Metabolic programming in early life in humans

Abstract

An association of low birth weight with an increased risk of adult cardiovascular disease and diabetes led to the developmental origins of health and disease (DOHaD) hypothesis, which proposes that undernutrition during early development permanently 'programmes' organ structure and metabolism, leading to vulnerability to later cardio-metabolic disease. High birth weight caused by maternal gestational diabetes is also associated with later diabetes, suggesting that fetal over-nutrition also has programming effects. Post-natal factors (excess weight gain/obesity, smoking, poor diets and physical inactivity) interact with fetal exposures to increase disease risk.
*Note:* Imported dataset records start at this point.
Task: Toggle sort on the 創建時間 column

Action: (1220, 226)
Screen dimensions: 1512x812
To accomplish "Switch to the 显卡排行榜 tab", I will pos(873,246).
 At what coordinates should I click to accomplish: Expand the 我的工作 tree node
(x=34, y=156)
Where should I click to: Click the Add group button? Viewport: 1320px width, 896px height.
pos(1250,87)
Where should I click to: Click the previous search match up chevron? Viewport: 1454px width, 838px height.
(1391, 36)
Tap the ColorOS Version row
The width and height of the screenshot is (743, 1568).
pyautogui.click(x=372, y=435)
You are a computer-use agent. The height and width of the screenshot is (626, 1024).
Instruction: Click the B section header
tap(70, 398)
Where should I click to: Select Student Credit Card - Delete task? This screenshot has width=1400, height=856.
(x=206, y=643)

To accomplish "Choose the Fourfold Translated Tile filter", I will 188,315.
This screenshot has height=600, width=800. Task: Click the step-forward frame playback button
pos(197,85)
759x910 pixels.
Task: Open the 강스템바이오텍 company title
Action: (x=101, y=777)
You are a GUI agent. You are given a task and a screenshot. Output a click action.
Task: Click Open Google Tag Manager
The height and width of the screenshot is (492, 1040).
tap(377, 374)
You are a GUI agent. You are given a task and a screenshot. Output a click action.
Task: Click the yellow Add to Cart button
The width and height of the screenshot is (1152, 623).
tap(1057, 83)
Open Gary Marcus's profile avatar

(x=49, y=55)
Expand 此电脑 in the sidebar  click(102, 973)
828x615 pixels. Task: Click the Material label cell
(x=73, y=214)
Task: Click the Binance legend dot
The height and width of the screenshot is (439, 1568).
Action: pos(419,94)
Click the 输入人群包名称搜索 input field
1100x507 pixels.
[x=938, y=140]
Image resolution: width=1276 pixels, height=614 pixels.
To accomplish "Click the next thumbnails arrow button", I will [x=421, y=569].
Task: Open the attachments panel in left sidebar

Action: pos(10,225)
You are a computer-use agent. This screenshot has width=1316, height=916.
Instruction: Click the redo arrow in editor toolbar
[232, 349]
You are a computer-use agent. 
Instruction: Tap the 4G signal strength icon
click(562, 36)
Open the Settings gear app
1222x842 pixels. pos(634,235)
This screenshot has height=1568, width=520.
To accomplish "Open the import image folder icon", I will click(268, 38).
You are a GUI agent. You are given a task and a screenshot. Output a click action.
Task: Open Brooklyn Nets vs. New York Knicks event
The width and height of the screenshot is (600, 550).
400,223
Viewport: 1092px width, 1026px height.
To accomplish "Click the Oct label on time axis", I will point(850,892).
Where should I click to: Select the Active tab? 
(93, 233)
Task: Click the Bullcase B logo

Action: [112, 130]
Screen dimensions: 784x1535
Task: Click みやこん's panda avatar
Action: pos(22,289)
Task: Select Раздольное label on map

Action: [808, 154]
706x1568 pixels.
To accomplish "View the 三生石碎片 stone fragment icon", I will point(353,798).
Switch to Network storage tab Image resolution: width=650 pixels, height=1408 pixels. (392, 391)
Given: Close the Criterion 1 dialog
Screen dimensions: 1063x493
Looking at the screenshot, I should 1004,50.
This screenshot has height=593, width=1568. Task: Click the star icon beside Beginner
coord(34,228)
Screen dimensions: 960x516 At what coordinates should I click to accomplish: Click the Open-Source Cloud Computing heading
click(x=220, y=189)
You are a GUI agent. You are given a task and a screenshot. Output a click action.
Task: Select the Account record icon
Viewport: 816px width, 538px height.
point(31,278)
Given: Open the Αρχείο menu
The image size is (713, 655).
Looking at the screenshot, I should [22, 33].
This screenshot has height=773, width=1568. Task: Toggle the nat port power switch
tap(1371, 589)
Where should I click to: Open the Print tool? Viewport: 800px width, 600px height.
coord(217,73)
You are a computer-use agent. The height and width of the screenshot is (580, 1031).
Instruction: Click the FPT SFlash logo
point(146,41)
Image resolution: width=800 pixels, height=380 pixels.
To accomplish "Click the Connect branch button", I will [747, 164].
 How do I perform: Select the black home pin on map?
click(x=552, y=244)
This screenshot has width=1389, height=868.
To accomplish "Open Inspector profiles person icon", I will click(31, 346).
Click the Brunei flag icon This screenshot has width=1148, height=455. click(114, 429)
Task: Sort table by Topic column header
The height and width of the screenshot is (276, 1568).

Animal studies have shown permanent metabolic effects in offspring after alterations to maternal or early post-natal diets but evidence in humans is largely limited to observational and quasi-experimental situations such as maternal famine exposure. Randomized trials of maternal nutritional interventions during pregnancy have so far had limited follow-up of the offspring. Moreover, interventions usually started after the first trimester and therefore missed key peri-conceptional or early pregnancy events such as epigenetic changes, placentation and fetal organogenesis. Recent and ongoing trials intervening pre-conceptionally and powered for long-term offspring follow-up will address these issues. While current preventive strategies for cardio-metabolic disease focus on high-risk individuals in mid-life, DOHaD concepts offer a 'primordial' preventive strategy to reduce disease in future generations by improving fetal and infant development. This article is part of the theme issue 'Developing differences: early-life effects and evolutionary medicine'.

Keywords: birth weight; cardiovascular disease; childhood weight gain; developmental origins of health and disease; programming; type 2 diabetes.